Als US-Finanzminister Scott Bessent am Sonntag in einem NBS News-Interview gefragt wurde, ob Präsident Donald Trump den Krieg „beendet" oder „eskaliert", sagte er, dass sich beides nicht gegenseitig ausschließt. „Manchmal muss man eskalieren, um zu deeskalieren."
Zusätzliche Kommentare
Wie Präsident Trump es immer tut, lässt er alle Optionen offen.
Wir hatten eine sehr erfolgreiche Bombardierungskampagne gegen die militärischen Anlagen auf der Insel Kharg, dem Knotenpunkt für die gesamte iranische Ölversorgung. Was mit der Insel Kharg passieren könnte, werden wir sehen.
Marktreaktion
Die Marktstimmung bleibt zu Beginn der Woche am Montag schwach, wobei der US-Dollar-Index inmitten verstärkter Safe-Haven-Zuflüsse wieder über das Niveau von 99,50 steigt.
Marktstimmung FAQs
In der Welt des Finanzjargons beziehen sich die beiden weit verbreiteten Begriffe „Risk-on" und „Risk-off" auf das Risikoniveau, das Anleger während des genannten Zeitraums zu tragen bereit sind. In einem „Risk-on"-Markt sind Anleger optimistisch über die Zukunft und eher bereit, riskante Vermögenswerte zu kaufen. In einem „Risk-off"-Markt beginnen Anleger, „auf Nummer sicher zu gehen", weil sie sich Sorgen über die Zukunft machen und daher weniger riskante Vermögenswerte kaufen, die mit größerer Sicherheit eine Rendite bringen, auch wenn diese relativ bescheiden ist.
Typischerweise steigen während „Risk-on"-Phasen die Aktienmärkte, die meisten Rohstoffe – außer Gold – gewinnen ebenfalls an Wert, da sie von positiven Wachstumsaussichten profitieren.
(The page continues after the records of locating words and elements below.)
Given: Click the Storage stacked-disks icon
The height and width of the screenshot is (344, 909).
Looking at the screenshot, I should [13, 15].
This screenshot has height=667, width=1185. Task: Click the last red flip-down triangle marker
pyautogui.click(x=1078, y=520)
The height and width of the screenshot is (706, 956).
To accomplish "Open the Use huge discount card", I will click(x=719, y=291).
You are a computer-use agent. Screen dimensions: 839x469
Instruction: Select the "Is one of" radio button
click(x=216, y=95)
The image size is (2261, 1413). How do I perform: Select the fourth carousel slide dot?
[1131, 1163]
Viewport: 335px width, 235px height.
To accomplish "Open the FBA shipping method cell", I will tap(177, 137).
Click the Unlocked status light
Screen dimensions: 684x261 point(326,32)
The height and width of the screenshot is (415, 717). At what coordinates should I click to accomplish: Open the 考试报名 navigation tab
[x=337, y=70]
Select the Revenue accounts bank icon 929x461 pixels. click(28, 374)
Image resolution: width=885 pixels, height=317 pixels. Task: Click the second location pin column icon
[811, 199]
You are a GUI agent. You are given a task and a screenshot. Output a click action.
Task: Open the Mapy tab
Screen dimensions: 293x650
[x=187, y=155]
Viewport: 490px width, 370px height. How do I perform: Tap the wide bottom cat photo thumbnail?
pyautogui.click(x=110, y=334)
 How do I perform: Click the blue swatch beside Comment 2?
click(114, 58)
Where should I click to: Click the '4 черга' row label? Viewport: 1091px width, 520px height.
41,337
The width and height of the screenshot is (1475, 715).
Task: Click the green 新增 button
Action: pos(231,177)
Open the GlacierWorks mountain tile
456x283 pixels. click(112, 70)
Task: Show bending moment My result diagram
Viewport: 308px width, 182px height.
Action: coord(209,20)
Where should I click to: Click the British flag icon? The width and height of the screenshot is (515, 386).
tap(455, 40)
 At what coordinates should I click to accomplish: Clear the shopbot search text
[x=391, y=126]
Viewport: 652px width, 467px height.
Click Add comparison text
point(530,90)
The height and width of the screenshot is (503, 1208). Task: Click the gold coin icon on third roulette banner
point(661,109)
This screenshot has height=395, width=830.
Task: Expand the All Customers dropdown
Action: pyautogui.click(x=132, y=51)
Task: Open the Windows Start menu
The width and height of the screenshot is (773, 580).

Die Währungen von Ländern, die stark auf Rohstoffexporte angewiesen sind, stärken sich aufgrund der erhöhten Nachfrage, und Kryptowährungen steigen. In einem „Risk-off"-Markt steigen Anleihen – insbesondere große Staatsanleihen – Gold glänzt, und sichere Währungen wie der japanische Yen, der Schweizer Franken und der US-Dollar profitieren alle.
Der Australische Dollar (AUD), der Kanadische Dollar (CAD), der Neuseeländische Dollar (NZD) und kleinere Forex (FX) wie der Rubel (RUB) und der Südafrikanische Rand (ZAR) neigen alle dazu, in „Risk-on"-Märkten zu steigen. Dies liegt daran, dass die Volkswirtschaften dieser Währungen stark von Rohstoffexporten für das Wachstum abhängig sind, und Rohstoffe neigen dazu, während Risk-on-Phasen im Preis zu steigen. Dies liegt daran, dass Anleger aufgrund erhöhter Wirtschaftsaktivität eine größere Nachfrage nach Rohstoffen in der Zukunft vorhersehen.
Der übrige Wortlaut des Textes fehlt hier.